What you will do:
1 – In the Fondant component documentation, which file formats does the component that loads data from files support?
2 – Extend the Fondant component documentation, picking up right after its final sentence.

Text:

This component loads data from files in a local or remote (AWS S3, Azure Blob storage, GCS) location. It supports the following formats: .zip, gzip, tar and tar.gz.

Inputs / outputs#

Consumes#

This component does not consume data.

Produces#

This component produces:

  • filename: string
  • content: binary

Arguments#

The component takes the following arguments to alter its behavior:

argument type description default
directory_uri str Local or remote path to the directory containing the files /

Usage#

You can apply this component to your dataset using the following code:

from fondant.dataset import Dataset


dataset = Dataset.create(
    "load_from_files",
    arguments={
        # Add arguments
        # "directory_uri": ,
    },
)

Testing#

You can run the tests using docker with BuildKit. From this directory, run:

docker build . --target test

Load from Hugging Face hub

Description#

Component that loads a dataset from the hub

Inputs / outputs#

Consumes#

This component does not consume data.

Produces#

This component can produce additional fields - : This defines a mapping to update the fields produced by the operation as defined in the component spec. The keys are the names of the fields to be produced by the component, while the values are the type of the field that should be used to write the output dataset.

Information supplied:
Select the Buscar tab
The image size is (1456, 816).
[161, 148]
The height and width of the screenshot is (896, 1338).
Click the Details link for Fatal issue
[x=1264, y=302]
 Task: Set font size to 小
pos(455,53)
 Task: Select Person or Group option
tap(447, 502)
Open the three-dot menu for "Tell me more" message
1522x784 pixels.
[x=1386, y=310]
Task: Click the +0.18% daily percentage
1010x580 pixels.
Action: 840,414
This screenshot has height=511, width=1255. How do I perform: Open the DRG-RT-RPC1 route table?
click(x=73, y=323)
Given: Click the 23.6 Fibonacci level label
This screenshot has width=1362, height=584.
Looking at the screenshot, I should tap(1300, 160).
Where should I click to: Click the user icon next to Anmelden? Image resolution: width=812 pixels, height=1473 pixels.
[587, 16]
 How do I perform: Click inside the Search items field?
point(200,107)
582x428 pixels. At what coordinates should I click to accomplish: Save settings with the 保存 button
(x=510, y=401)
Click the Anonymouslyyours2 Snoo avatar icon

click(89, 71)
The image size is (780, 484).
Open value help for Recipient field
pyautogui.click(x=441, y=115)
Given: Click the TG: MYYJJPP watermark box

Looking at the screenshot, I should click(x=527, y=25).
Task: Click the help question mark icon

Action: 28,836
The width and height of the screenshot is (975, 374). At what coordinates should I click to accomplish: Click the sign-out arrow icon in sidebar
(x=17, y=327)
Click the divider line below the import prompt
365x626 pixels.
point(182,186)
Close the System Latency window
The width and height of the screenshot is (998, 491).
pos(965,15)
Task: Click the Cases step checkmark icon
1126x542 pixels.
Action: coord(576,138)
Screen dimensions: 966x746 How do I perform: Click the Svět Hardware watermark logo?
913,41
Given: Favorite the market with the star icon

Your written answers:
1 – It supports .zip, gzip, tar and tar.gz.

2 –
Arguments#

The component takes the following arguments to alter its behavior:

argument type description default
dataset_name str Name of dataset on the hub /
column_name_mapping dict Mapping of the consumed hub dataset to fondant column names /
image_column_names list Optional argument, a list containing the original image column names in case the dataset on the hub contains them. Used to format the image from HF hub format to a byte string. /
n_rows_to_load int Optional argument that defines the number of rows to load. Useful for testing pipeline runs on a small scale /
index_column str Column to set index to in the load component, if not specified a default globally unique index will be set /

Usage#

You can apply this component to your dataset using the following code:

from fondant.dataset import Dataset


dataset = Dataset.create(
    "load_from_hf_hub",
    arguments={
        # Add arguments
        # "dataset_name": ,
        # "column_name_mapping": {},
        # "image_column_names": [],
        # "n_rows_to_load": 0,
        # "index_column": ,
    },
    produces={
         <field_name>: <field_schema>,
         ..., # Add fields
    },
)

Load from parquet

Description#

Component that loads a dataset from a parquet uri

Inputs / outputs#

Consumes#

This component does not consume data.

Produces#

This component can produce additional fields - : This defines a mapping to update the fields produced by the operation as defined in the component spec. The keys are the names of the fields to be produced by the component, while the values are the type of the field that should be used to write the output dataset.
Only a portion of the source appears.